Прошли недели, наступил теплый май. Снег уже растаял, уступив место для молодой зеленой травы. По улицам в этот солнечный день проходила первомайская демонстрация и люди с транспарантами, плакатами с лозунгами шли по улицам города и пели: кто марсельезу, кто интернационал, а другие с улыбками и смехом, размахивали ветками деревьев с едва проклюнувшимися почками. За ними всю дорогу бежали беспризорники, которые осторожно подворовывали в этот праздничный день. В воздухе витала радость, смех и ликование толпы.
Фрося с Маришей шли рука под руку, смеялись, рассматривали толпу и гордились, что стали частью чего-то большего. В такой день они на рукава завязали красные повязки, а на головы надели красные косынки, подобно женщинам-коммунисткам.
– Смотри, а Любаша в обнимку с Лёней идет – воскликнула Мариша, аж подпрыгнув на одной ноге – А там то, там то, смотри, это ведь Гавриша с Анечкой.

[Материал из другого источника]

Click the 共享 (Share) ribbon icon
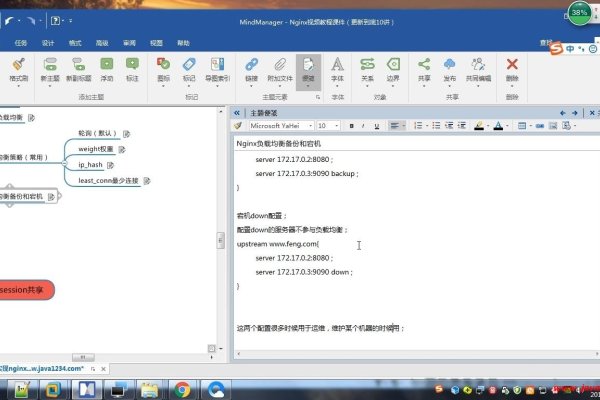 (425, 66)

Вот бесстыдники, он ведь с Мусей еще вчера гулял.
Фрося слушала подругу в пол уха, ища глазами Глеба, и на все её ликования просто поддакивала.

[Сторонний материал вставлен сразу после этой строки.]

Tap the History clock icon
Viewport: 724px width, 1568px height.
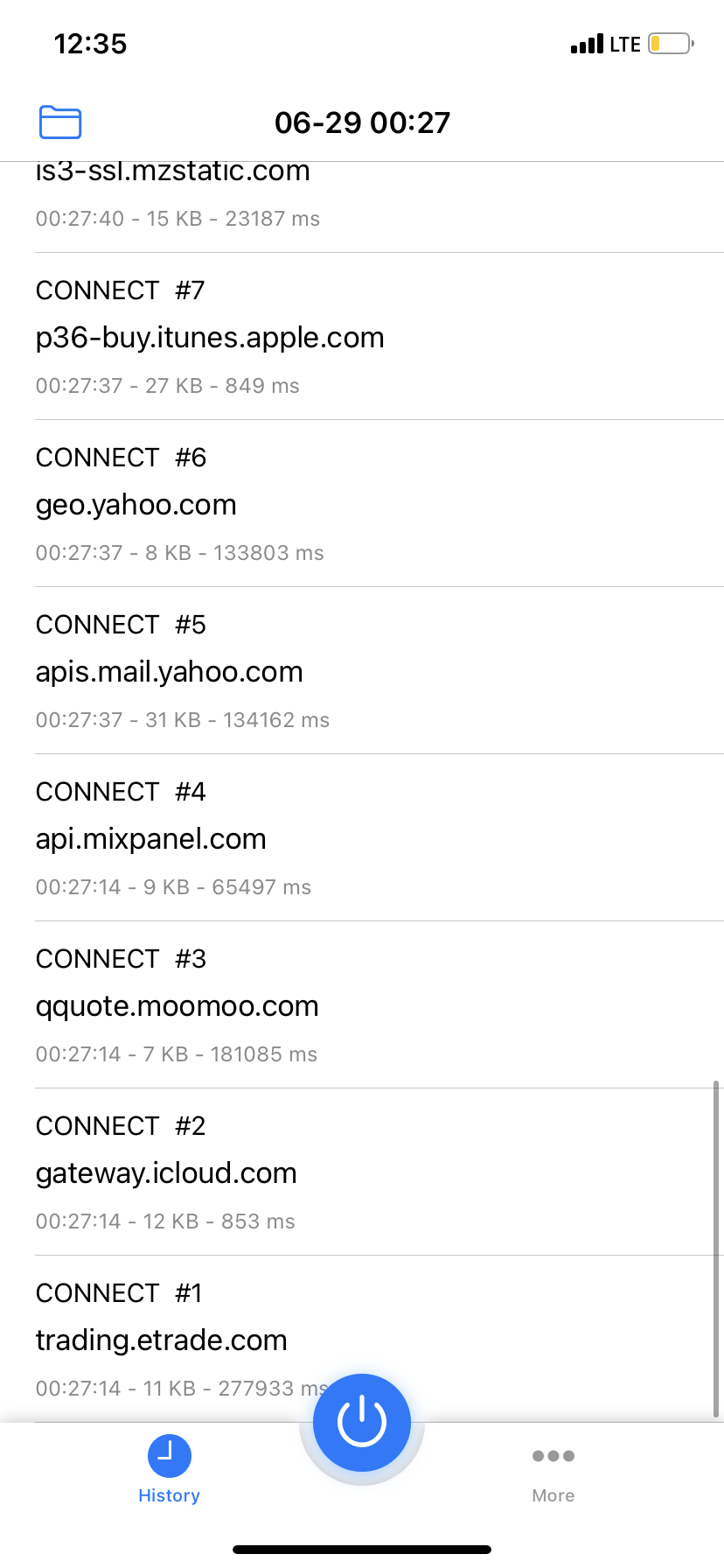tap(170, 1456)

– Мариша, а Федя твой где?– уже не выдержав, спросила она.
– А зачем он тебе? Ой, да ты Глеба все своего ждешь? Забудь его. С ним и Федя разругался.
– Зачем?– Фрося даже замедлила шаг от любопытства.
– Не сошлись в политическом вопросе.
– Вот чудаки. Почему мужчины такие чудаки… – Фрося фыркнула и сильнее стиснула руку подруги.
– Глеб теперь в конце Чугунной живет. Вот только что я и знаю.
– Но ведь должен же он быть сегодня здесь…
– Да лучше бы не было. Ой, смотри, Любаша нас к себе зовет. Ну, пошли, пошли скорее.
А вот Глаша на Первомай не пошла. Сидела у окна, вязала детские носки и изредка посматривала на улицу. На душе было у неё как то неспокойно, как будто кошки скребли. В доме она осталась одна с Ваняткай, который, наконец- то, заснул и, можно было заняться домашними делами. Делая петлю за петлей, Глаша глубоко уходила в свои мысли, что не заметила, как вдоль их дома промелькнула тень, а потом и вовсе заскрипела входная дверь. От неожиданности Глаша вскочила с места, уронив клубок шерсти на пол. В дверном проеме показалась мужская фигура.
– Как же вы без собаки то живете? Ограбят, и не заметите, – прогремел знакомый мужской голос.
Глаша стояла на том же месте, не смея пошевелиться:
– Ефим?
– Я, Глашенька, я – он скинул с плеч вещмешок и тихонько подошел к зыбке – Чей это? Не уж то Фроськин?
– Ефим. Ефим…– она робко подошла к нему, тронула его за рукав, как будто не веря своим глазам – Живой…
– Ну как же, живой. Стою перед тобой. Обнимемся хоть что ли?
Глаша все еще не веря в происходящее, не уверенно обняла мужа, хотела было поправить левый его рукав, да ладонь провалилась в пустоту.
– Руку, как видишь, не отрастил, – усмехнулся он – Покормишь?
– Ты проходи, садись. Я все сейчас сделаю.